_Task objective_: Only one stretch of the data is wanted: the line containing "Viewport: 448px width, 335px height.", the line containing "Given: Select the DE language option", and every line between them, copied exactly.

_Source material_:
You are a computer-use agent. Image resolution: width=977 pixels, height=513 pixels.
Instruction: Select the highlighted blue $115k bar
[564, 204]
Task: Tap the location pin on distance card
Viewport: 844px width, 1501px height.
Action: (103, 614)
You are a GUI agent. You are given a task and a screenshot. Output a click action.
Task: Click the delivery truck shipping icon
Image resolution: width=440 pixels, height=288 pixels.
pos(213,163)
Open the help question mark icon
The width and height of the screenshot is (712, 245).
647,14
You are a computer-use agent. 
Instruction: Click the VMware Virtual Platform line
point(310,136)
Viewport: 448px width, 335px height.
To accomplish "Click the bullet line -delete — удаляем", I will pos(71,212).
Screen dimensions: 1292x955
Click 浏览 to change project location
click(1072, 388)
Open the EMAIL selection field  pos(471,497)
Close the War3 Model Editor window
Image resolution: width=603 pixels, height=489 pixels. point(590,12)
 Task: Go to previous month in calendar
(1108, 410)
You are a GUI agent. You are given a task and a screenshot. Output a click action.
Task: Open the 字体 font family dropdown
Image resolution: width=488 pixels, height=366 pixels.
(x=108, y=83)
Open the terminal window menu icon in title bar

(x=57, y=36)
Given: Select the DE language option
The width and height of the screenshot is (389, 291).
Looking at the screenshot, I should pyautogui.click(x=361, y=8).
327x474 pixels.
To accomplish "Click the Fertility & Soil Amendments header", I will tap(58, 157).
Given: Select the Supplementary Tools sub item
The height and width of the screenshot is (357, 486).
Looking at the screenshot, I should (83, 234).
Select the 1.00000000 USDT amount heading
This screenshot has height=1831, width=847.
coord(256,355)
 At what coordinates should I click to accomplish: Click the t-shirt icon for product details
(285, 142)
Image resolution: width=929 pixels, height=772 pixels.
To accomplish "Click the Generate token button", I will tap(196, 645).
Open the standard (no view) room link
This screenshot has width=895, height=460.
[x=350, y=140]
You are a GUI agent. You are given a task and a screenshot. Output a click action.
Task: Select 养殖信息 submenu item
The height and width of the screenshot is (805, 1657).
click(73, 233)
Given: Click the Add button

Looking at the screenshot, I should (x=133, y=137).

_Solution to this task_:
Viewport: 448px width, 335px height.
To accomplish "Click the bullet line -delete — удаляем", I will pos(71,212).
Screen dimensions: 1292x955
Click 浏览 to change project location
click(1072, 388)
Open the EMAIL selection field  pos(471,497)
Close the War3 Model Editor window
Image resolution: width=603 pixels, height=489 pixels. point(590,12)
 Task: Go to previous month in calendar
(1108, 410)
You are a GUI agent. You are given a task and a screenshot. Output a click action.
Task: Open the 字体 font family dropdown
Image resolution: width=488 pixels, height=366 pixels.
(x=108, y=83)
Open the terminal window menu icon in title bar

(x=57, y=36)
Given: Select the DE language option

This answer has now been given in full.